An associated R package R package RGeneticThesaurus provides additional tools for working with thesaurus annotations.
To evaluate the performance of thesaurus annotation, you can compare sets of variant calls,
java -jar GeneticThesaurus.jar compare
--genome your.genome.fa
--ref true.variants.vcf.gz
--vcf called.variants.vcf.gz
--synonyms called.variants.vtf.gz
This program requires two vcf files, one of which is treated as a ground truth and the other as a set of called variants. The program also accepts a VTF file with alternate loci. The output consists of multiple files separating variants into groups:
Note: This type of comparison is also possible via the R package RGeneticThesaurus.
Thesaurus annotation creates conceptual links between multiple sites in the genome. Sometimes, annotation can link multiple sites in a VCF file together - this can arise if evidence for a true variant is distributed onto, say, two genomic sites which are identified separately during variant calling. To identify such clusters of variants, run the network program,
java -jar GeneticThesaurus.jar network
--genome your.genome.fa
--vcf variants.thesaurus.vcf.gz
--vtf variants.thesaurus.vtf.gz
--output variants.clusters
Output will consist of a table with one entry per line in the VCF file. Each variant will also be labeled with a cluster number. Variants with identical cluster number are linked with a thesaurus annotation.
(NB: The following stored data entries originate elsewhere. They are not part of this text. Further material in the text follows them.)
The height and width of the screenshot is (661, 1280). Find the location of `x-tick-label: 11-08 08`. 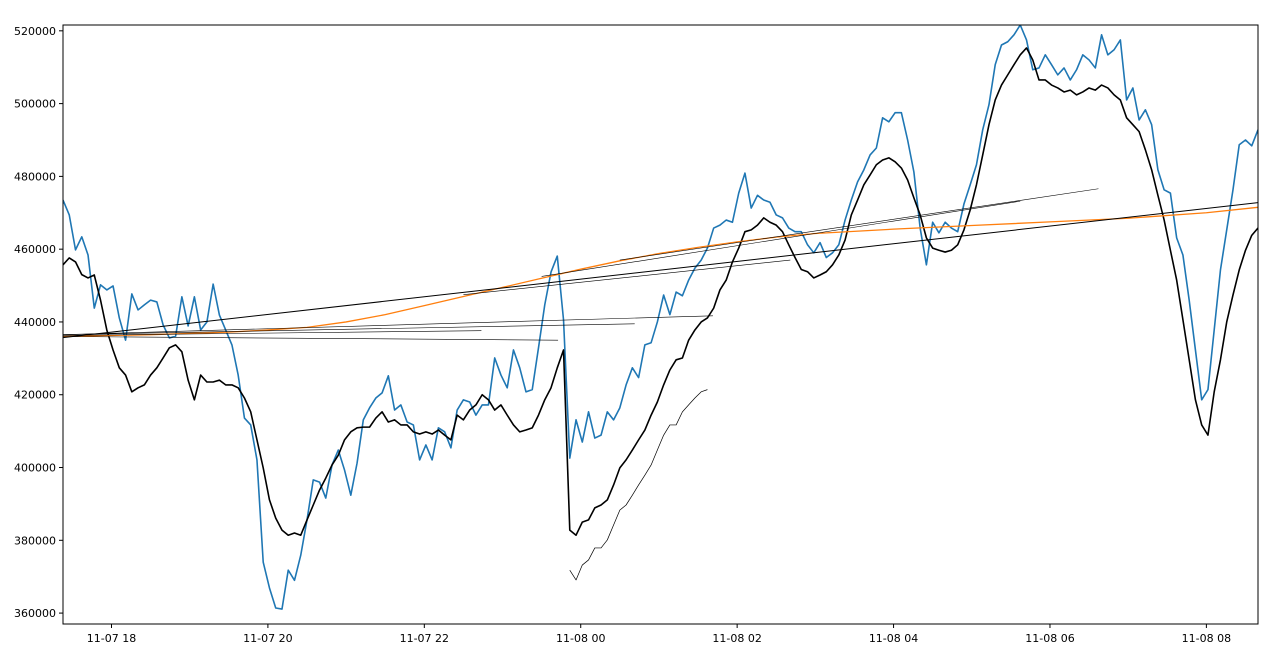

x-tick-label: 11-08 08 is located at coordinates (1206, 638).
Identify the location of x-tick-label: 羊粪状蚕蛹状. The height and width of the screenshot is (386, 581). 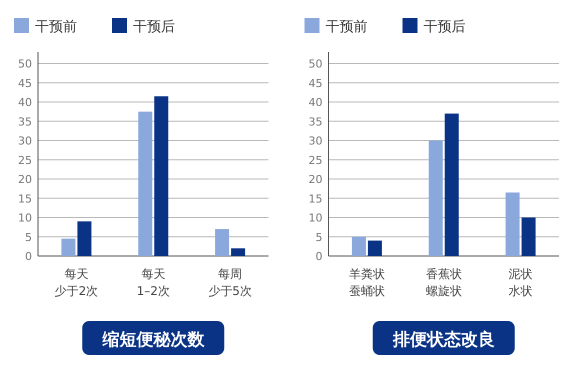
(366, 282).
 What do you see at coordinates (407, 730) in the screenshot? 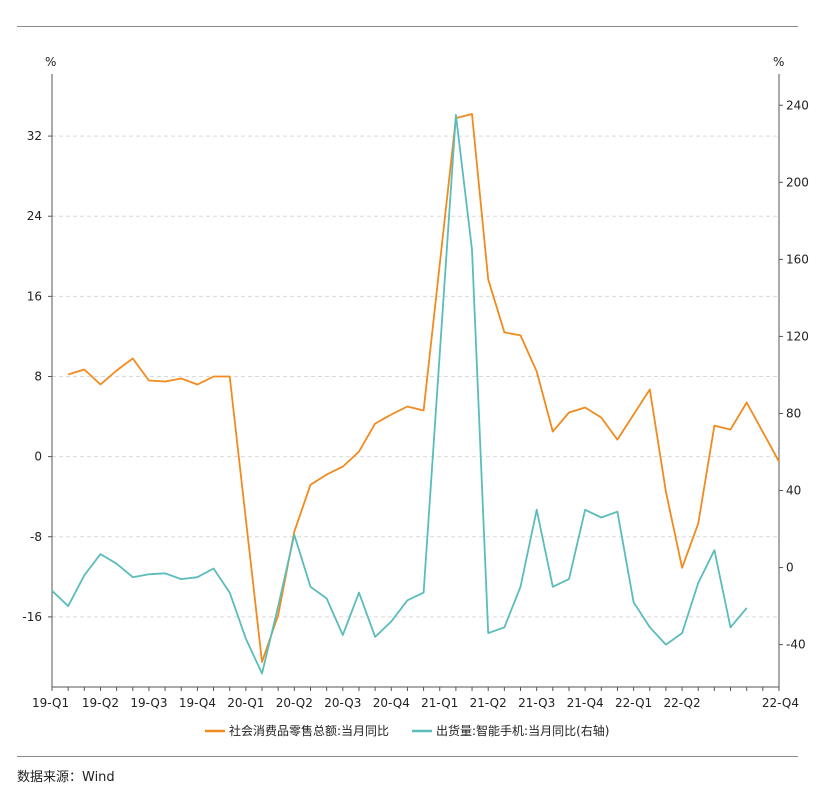
I see `legend: 社会消费品零售总额:当月同比 出货量:智能手机:当月同比(右轴)` at bounding box center [407, 730].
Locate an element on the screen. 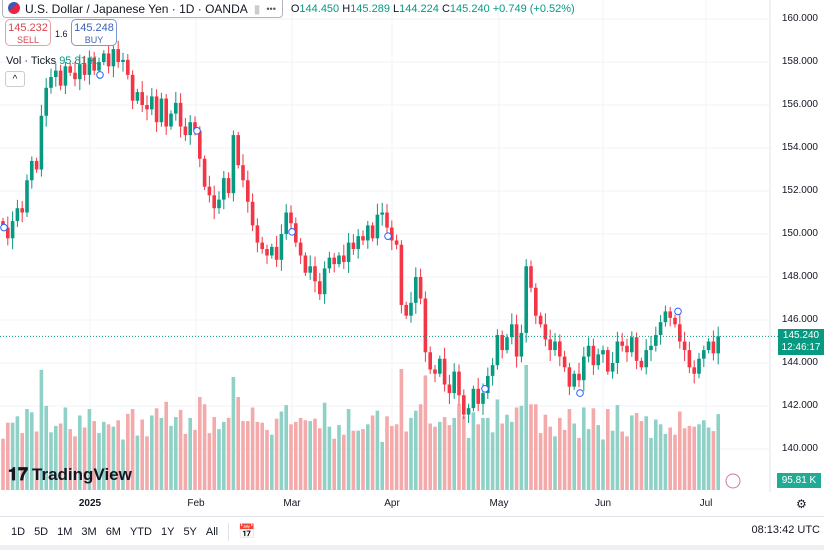 The image size is (824, 550). range-5y: 5Y is located at coordinates (190, 532).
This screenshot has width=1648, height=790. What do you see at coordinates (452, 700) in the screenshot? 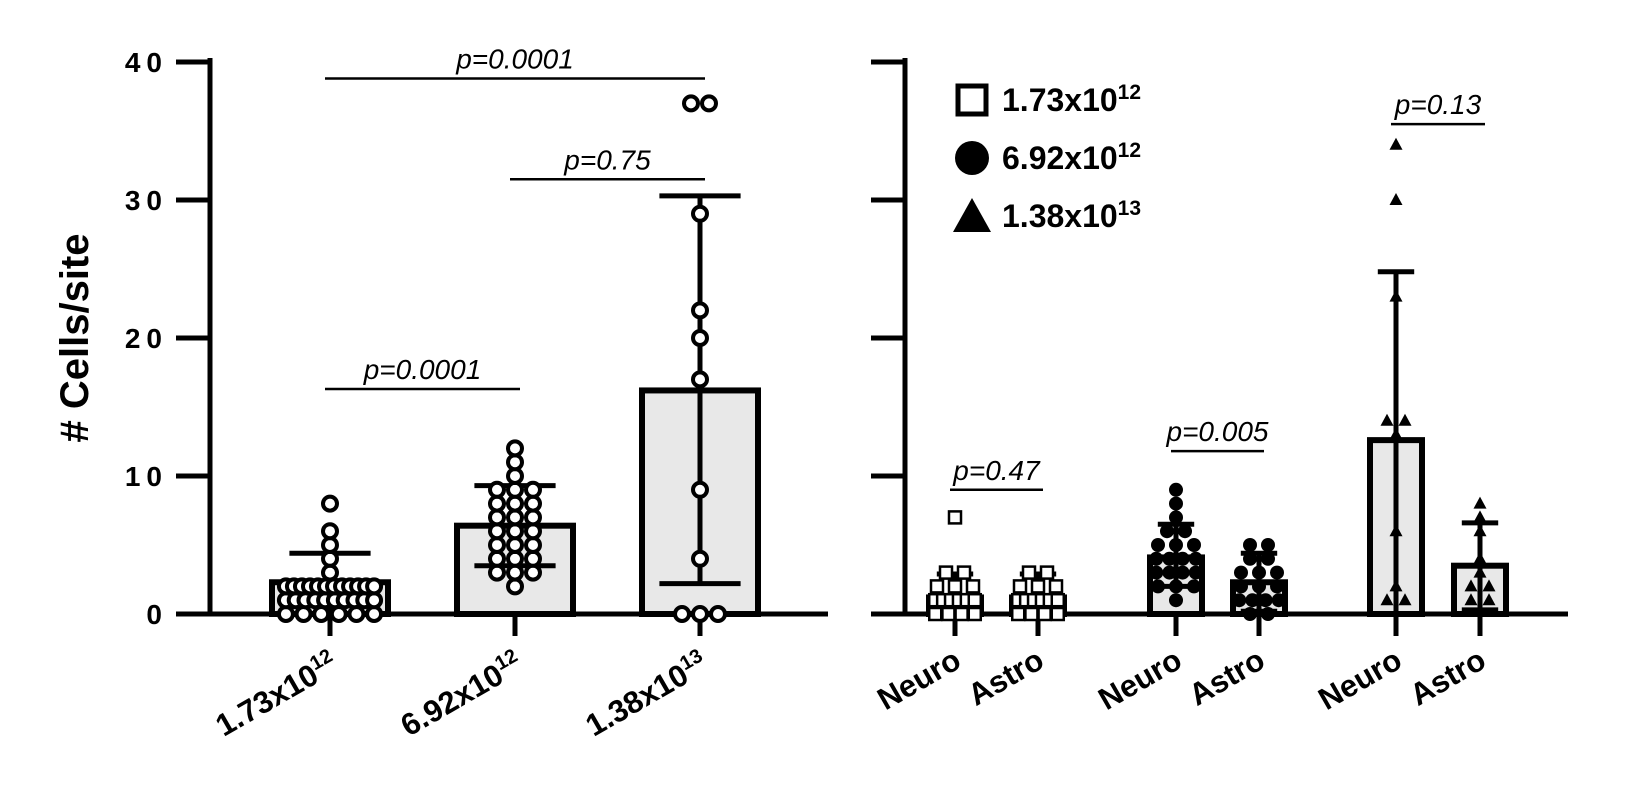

Sometimes it is useful to know whether links point to previously known sites of variation. To integrate variant ids from a database (e.g. dbSNP) into a thesaurus analysis, run the vtf annotation tools,
java -jar GeneticThesaurus.jar annotatevtf
--vtf variants.thesaurus.vtf.gz
--database dbSNP.vcf.gz
--output variants.thesaurus.dbSNP.vtf.gz
The output will consist of a new vtf file, but this new file will incorporate variant ids from the databse. The ids are visible in the output vtf file and can be viewed in any text editor. The R package also provides some support in reading database-annotated links.